— Trecho selecionado —
↓↓↓

Além das ressalvas ao clamor em torno da substância, o documento dos especialistas também foi no sentido de explicar como funciona a ciência no Brasil e de mostrar a complexidade de uma doença como o câncer, que não pode ser tratada como uma única condição.
“Não existe um tipo único de câncer, mas uma enorme gama de doenças médicas caracterizadas pelo crescimento exagerado e descoordenado de células cancerosas (câncer). Para cada caso particular de câncer, há a necessidade da demonstração da eficácia clínica“, diz o documento.
Segundo os pesquisadores, para ser eficaz para todo o tipo de câncer, a fosfoetanolamina deveria ter passado por testes clínicos para cada tipo de tumor, o que não é o caso.
“Na fosfoetanolamina, a maioria das etapas descritas e indispensáveis necessárias para que a molécula se torne um medicamento com provas cientificas de eficácia e segurança não foram conduzidas”, atestam.
Para embasar o documento, os acadêmicos fizeram uma busca em banco de dados sobre o composto e, além do descrito acima, chegaram às seguintes conclusões:
1) Não há garantia da segurança da produção e estabilidade química entre os vários lotes;
2) Não há evidências disponíveis que demonstrem a segurança (toxicologia) e a eficácia da molécula em estudos pré-clínicos;
3) Não existem estudos clínicos demonstrando detalhes da farmacocinética da substância (que define a frequência que a mesma deverá ser utilizada em seres humanos). Tais estudos clínicos só podem ser realizados após a conclusão dos estudos não clínicos;
4) Não existem estudos clínicos demonstrando a segurança toxicológica do uso da molécula em seres humanos;
5) Não existem estudos clínicos demonstrando a eficácia da molécula e, em especial, a eficácia comparativa da molécula em relação a outros tratamentos já existentes;
6) Finalmente, não há o desenvolvimento da molécula para uma doença específica para a qual não existe tratamento; não há justificativa para o desenvolvimento acelerado da mesma, em especial tendo em vista a ausência de estudos de segurança pré-clínica e clínica.
A entidade explica ainda que nem todas as moléculas sintetizadas em laboratório chegam a virar medicamento e que todo o processo é feito com muito cuidado. “Em média, de cada 30.000 novas moléculas sintetizadas, uma ou duas podem chegar a clínica.”
O texto conclui que a molécula está “em fase ainda muito preliminar de desenvolvimento e que está muito distante de poder ser recomendada para uso como medicamento em seres humanos.”
A Academia Brasileira de Ciências também foi categórica em sua conclusão. “Recomenda-se, portanto, que a fosfoetanolamina sintética não seja utilizada”, escreveram.

↑↑↑

— Registros —
↓↓↓

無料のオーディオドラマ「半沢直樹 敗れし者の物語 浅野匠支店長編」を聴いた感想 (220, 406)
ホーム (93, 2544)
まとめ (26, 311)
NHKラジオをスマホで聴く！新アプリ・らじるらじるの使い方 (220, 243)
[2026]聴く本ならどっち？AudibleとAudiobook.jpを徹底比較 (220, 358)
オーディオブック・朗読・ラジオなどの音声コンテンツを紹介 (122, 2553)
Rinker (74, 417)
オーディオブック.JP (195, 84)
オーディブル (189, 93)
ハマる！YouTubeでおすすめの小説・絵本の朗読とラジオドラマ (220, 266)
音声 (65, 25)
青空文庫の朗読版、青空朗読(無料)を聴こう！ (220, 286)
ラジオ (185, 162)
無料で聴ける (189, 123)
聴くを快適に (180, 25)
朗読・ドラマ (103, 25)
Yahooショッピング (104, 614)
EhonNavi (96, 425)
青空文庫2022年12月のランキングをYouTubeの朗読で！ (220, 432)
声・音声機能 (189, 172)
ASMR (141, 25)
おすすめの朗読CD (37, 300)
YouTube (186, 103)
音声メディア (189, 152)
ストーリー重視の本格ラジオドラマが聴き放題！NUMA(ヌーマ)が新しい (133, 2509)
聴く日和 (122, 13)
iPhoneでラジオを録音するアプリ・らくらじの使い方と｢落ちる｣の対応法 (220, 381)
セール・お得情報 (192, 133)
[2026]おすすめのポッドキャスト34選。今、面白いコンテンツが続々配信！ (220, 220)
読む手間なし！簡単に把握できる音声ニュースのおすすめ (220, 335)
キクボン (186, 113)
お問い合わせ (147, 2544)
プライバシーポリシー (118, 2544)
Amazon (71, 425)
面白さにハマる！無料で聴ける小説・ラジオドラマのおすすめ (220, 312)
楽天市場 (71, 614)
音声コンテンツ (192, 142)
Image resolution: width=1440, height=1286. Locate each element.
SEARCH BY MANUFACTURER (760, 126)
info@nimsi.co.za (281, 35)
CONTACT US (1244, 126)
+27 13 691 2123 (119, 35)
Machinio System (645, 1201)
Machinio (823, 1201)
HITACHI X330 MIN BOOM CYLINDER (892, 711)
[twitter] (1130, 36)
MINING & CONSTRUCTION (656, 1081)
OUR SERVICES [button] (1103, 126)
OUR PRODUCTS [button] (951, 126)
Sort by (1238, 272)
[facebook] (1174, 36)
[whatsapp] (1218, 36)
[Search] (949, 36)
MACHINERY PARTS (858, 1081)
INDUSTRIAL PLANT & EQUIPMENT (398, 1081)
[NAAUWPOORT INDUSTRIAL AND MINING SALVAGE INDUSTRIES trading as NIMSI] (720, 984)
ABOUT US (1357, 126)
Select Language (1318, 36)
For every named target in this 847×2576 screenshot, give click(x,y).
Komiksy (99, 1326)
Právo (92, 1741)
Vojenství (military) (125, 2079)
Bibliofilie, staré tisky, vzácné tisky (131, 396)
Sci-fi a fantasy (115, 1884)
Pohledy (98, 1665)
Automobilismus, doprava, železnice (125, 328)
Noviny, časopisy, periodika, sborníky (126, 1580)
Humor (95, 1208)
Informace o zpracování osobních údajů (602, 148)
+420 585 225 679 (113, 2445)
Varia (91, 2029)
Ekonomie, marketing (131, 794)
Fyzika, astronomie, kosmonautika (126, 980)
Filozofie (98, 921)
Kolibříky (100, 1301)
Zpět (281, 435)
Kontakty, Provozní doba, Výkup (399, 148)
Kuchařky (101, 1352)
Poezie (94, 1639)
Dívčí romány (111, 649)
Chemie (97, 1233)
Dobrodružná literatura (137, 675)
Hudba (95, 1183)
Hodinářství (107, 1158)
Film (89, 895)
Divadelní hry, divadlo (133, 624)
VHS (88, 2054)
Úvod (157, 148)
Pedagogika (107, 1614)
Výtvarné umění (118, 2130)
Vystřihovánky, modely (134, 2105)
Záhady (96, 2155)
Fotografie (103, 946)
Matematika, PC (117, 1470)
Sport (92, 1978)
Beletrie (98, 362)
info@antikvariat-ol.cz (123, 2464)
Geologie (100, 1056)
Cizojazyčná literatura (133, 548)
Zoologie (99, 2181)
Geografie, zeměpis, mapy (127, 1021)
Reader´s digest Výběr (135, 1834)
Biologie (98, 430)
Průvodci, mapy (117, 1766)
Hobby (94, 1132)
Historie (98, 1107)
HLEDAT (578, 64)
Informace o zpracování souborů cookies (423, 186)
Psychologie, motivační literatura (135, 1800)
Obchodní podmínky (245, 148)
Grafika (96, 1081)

↑↑↑

— Tarefas propostas —
A. Segundo o trecho selecionado, de cada 30.000 novas moléculas sintetizadas, quantas podem chegar, em média, à clínica?
B. Reproduza sem alterações a parte do trecho selecionado que começa nas palavras "Além das ressalvas" e termina após as palavras "diz o documento.".

— Respostas esperadas —
A. Uma ou duas.

B.
Além das ressalvas ao clamor em torno da substância, o documento dos especialistas também foi no sentido de explicar como funciona a ciência no Brasil e de mostrar a complexidade de uma doença como o câncer, que não pode ser tratada como uma única condição.
“Não existe um tipo único de câncer, mas uma enorme gama de doenças médicas caracterizadas pelo crescimento exagerado e descoordenado de células cancerosas (câncer). Para cada caso particular de câncer, há a necessidade da demonstração da eficácia clínica“, diz o documento.